-------- Records provided

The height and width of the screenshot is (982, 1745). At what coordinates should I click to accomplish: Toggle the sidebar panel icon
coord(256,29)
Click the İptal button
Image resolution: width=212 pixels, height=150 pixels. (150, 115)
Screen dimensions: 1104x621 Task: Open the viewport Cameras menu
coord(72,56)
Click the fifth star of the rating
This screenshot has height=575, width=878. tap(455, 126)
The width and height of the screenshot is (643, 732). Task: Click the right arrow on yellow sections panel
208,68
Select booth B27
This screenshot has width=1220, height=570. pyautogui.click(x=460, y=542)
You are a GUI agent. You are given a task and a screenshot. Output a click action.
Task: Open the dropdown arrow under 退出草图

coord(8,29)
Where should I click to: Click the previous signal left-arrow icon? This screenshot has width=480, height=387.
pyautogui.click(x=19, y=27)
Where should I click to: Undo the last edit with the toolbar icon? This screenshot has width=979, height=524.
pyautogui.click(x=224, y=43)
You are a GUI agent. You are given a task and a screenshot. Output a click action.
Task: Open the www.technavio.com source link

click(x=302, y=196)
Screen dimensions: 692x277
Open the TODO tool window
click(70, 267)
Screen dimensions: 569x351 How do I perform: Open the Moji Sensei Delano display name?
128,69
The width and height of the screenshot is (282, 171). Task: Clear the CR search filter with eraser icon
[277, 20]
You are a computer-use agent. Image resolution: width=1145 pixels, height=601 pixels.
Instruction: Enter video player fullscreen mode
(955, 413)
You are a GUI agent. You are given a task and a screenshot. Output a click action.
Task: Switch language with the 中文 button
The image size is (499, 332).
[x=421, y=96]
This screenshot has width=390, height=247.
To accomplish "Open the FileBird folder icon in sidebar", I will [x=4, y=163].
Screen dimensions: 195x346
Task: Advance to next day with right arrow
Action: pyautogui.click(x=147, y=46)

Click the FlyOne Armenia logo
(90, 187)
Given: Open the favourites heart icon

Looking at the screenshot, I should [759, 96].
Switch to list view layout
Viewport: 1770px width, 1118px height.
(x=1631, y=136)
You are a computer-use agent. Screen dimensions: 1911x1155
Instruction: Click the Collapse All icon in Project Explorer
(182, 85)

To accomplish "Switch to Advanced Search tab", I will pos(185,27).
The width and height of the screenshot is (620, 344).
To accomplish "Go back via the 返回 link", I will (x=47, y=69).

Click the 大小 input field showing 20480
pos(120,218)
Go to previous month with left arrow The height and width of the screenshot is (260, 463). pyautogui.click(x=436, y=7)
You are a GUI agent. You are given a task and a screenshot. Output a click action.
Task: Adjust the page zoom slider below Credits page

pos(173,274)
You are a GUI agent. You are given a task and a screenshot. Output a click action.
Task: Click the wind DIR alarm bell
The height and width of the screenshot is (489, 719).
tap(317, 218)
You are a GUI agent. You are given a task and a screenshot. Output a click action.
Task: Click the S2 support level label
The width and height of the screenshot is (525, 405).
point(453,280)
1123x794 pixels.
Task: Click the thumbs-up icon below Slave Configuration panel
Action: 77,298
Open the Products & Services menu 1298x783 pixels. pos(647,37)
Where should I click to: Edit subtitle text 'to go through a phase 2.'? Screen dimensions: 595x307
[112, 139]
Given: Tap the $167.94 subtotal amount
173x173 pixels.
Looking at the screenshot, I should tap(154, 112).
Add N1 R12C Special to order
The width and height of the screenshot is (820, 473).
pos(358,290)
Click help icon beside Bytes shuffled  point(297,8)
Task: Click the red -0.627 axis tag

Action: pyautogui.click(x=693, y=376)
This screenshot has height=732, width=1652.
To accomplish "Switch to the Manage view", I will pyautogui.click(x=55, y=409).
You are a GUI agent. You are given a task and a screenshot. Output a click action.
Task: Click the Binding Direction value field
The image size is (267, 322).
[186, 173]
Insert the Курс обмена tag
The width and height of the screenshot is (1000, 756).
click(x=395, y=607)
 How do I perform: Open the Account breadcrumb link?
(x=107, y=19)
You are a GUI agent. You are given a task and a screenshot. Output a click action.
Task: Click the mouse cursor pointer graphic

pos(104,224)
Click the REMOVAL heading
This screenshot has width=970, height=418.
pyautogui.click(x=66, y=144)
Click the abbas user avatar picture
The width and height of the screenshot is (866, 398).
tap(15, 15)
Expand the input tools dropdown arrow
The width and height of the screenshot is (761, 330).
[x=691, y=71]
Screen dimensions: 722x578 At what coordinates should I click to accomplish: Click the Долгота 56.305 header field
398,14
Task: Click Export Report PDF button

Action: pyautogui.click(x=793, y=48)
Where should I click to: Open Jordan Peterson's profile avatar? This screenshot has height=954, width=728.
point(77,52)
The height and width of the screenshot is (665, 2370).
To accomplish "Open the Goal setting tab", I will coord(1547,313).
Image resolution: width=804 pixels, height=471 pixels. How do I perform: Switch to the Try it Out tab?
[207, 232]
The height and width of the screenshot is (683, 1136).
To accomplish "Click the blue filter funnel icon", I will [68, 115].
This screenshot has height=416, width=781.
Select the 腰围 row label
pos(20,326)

----------------

-- Task requirements --
Please print, word for word, the lines of the entries that begin at the line containing "Task: Click Export Report PDF button" and continue through the end of the entries.

-- Exercise output --
Task: Click Export Report PDF button

Action: pyautogui.click(x=793, y=48)
Where should I click to: Open Jordan Peterson's profile avatar? This screenshot has height=954, width=728.
point(77,52)
The height and width of the screenshot is (665, 2370).
To accomplish "Open the Goal setting tab", I will coord(1547,313).
Image resolution: width=804 pixels, height=471 pixels. How do I perform: Switch to the Try it Out tab?
[207, 232]
The height and width of the screenshot is (683, 1136).
To accomplish "Click the blue filter funnel icon", I will [68, 115].
This screenshot has height=416, width=781.
Select the 腰围 row label
pos(20,326)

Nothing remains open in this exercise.